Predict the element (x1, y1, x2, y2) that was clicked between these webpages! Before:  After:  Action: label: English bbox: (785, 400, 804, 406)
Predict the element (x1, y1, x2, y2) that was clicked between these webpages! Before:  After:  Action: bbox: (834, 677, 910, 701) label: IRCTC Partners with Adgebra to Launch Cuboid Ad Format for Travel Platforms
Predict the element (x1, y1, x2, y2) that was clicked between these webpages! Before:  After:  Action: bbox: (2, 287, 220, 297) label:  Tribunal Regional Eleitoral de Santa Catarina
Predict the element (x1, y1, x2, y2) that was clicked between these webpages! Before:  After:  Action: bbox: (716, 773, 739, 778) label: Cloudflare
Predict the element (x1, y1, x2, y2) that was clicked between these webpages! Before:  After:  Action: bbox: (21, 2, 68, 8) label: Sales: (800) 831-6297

TASK STATEMENT:
Copy out every line in the entries above that contains the string "Cuboid". Case counts, so match uppercase and lowercase letters exactly.

RESULT BELOW:
Predict the element (x1, y1, x2, y2) that was clicked between these webpages! Before:  After:  Action: bbox: (834, 677, 910, 701) label: IRCTC Partners with Adgebra to Launch Cuboid Ad Format for Travel Platforms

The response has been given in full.